Aber an dem zuletzt konstruierten Fall kann man nachvollziehen, dass es für gewisse Menschen durchaus extrem schwierig sein kann, den gesetzlichen Vorschriften zu folgen, wenn sie doch andererseits ganz andere ethische Grundlagen für ihre persönliche Bewertung einer Situation zugrunde legen. Wenn jemand meint, die Bibel verbiete es angeblich, homosexuell zu sein, nur weil das im Alten Testament an einigen Stellen vielleicht so aufleuchtet, dann mag diese Einstellung für ihn genauso real sein, wie für jemanden, der beispielsweise einen Kriegsverbrecher nicht bedienen möchte.

Verstehen Sie mich nicht falsch. Kriegsverbrecher und Homosexualität kann man in keinster Weise vergleichen. Niemand sucht sich bewusst seine sexuelle Ausrichtung aus, genauso wenig wie seine Hautfarbe, seine Größe, seine Augenfarbe und so weiter. Ob jemand aber zum Kriegsverbrecher wird, bestimmt er in der Regel doch ziemlich stark selbst mit. Ich konstruiere diesen Fall nur, um deutlich zu machen, dass hier für manche Menschen ein ernsthaftes Problem bestehen kann, je nachdem, welches Weltbild sie haben.

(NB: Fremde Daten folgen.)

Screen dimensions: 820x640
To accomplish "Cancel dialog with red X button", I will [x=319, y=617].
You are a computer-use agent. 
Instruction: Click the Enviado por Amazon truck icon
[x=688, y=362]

Fazit. Rein rechtlich gesehen muss man jeden Menschen, zumindest in Deutschland, gleich behandeln, unabhängig von seiner religiösen, politischen und sexuellen Ausrichtung. Das ist auch richtig so. In der Realität kann das einige Menschen aber durchaus an ihre persönlichen Grenzen führen.

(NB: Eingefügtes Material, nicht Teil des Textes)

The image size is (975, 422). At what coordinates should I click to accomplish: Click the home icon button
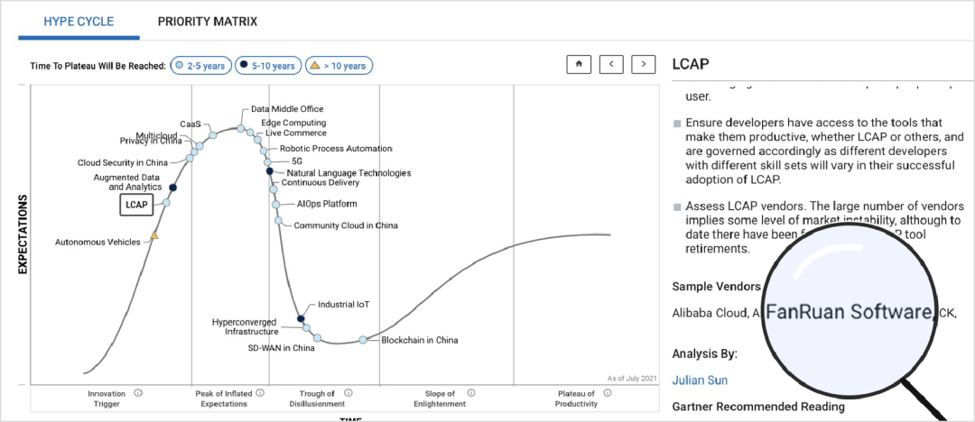pyautogui.click(x=579, y=64)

Ich persönlich würde als Bäcker wohl jedem homosexuellen Paar selbstverständlich eine Torte backen, zumal ich ein paar Menschen kenne, die homosexuell sind und die ich sehr mag und schätze. Völlig egal, welche sexuelle Ausrichtung sie haben (sofern sie niemandem damit schaden, also Erwachsene mit Erwachsenen einvernehmlich Umgang haben.) Sie sind Menschen.

Käme jedoch ein Hitler in meine Bäckerei (der übrigens auch ein Mensch war), täte ich mich mit der politischen Korrektheit doch sehr schwer. Zwar müsste ich ihn ja eigentlich, rein rechtlich gesehen, gleich behandeln, könnte aber im Grunde kaum oder gar nicht über seine Verbrechen hinwegsehen. Ich müsste mich wohl, rein rechtlich gesehen, auch auf eine Pseudobegründung zurückziehen, dass sein Besuch in meiner Bäckerei meinen Ruf schädigen könnte und auf diesem Wege versuchen, künftige Besuche zu unterbinden. Wie bei dem Hotel. Und wie bei dem Wirt.